## ROWS:
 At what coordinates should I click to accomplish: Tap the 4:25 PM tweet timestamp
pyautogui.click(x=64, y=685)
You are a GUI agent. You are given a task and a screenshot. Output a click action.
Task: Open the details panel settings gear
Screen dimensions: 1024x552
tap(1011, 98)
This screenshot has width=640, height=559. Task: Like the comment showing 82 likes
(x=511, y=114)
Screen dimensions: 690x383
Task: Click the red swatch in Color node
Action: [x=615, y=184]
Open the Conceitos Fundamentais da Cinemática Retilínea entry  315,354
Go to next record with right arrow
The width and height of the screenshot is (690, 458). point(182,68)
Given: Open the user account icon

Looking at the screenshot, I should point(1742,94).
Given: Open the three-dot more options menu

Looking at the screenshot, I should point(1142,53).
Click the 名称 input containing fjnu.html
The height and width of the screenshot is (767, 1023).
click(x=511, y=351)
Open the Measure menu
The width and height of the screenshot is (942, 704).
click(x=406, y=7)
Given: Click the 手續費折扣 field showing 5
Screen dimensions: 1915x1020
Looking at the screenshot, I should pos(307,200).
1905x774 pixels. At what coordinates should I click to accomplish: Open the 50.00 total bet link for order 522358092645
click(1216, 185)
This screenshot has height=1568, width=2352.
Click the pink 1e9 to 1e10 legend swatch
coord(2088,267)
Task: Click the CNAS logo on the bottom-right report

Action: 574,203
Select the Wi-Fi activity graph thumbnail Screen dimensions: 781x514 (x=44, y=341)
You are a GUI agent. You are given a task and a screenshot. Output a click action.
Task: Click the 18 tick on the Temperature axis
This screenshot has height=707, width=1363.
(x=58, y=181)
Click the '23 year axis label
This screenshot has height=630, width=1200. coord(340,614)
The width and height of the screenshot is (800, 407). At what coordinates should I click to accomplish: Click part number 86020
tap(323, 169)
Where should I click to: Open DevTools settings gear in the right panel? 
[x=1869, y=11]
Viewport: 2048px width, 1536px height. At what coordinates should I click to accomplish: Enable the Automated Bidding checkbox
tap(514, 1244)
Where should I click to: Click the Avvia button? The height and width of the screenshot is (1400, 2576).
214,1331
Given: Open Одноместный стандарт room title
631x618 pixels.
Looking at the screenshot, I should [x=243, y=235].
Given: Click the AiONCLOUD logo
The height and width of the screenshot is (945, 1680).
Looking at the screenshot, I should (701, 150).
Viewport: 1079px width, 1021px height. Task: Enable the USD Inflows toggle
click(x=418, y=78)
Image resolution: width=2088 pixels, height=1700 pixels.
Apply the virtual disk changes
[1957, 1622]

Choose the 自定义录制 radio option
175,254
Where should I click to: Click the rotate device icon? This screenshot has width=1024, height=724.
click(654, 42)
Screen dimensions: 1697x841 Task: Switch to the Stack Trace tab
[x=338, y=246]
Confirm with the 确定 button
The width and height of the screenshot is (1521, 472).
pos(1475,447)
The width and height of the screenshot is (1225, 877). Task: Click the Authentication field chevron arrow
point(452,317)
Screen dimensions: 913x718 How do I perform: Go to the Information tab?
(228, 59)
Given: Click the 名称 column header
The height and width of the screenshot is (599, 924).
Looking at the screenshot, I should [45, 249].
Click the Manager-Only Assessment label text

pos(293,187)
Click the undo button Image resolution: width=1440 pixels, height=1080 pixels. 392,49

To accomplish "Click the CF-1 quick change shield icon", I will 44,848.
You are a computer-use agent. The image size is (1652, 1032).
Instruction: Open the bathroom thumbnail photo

## WHAT YOU WILL DO:
Report how many lines in the records above contain the string "Enable", counting only matches with the same capitalization. Give the number alone.

## THE RESULT:
2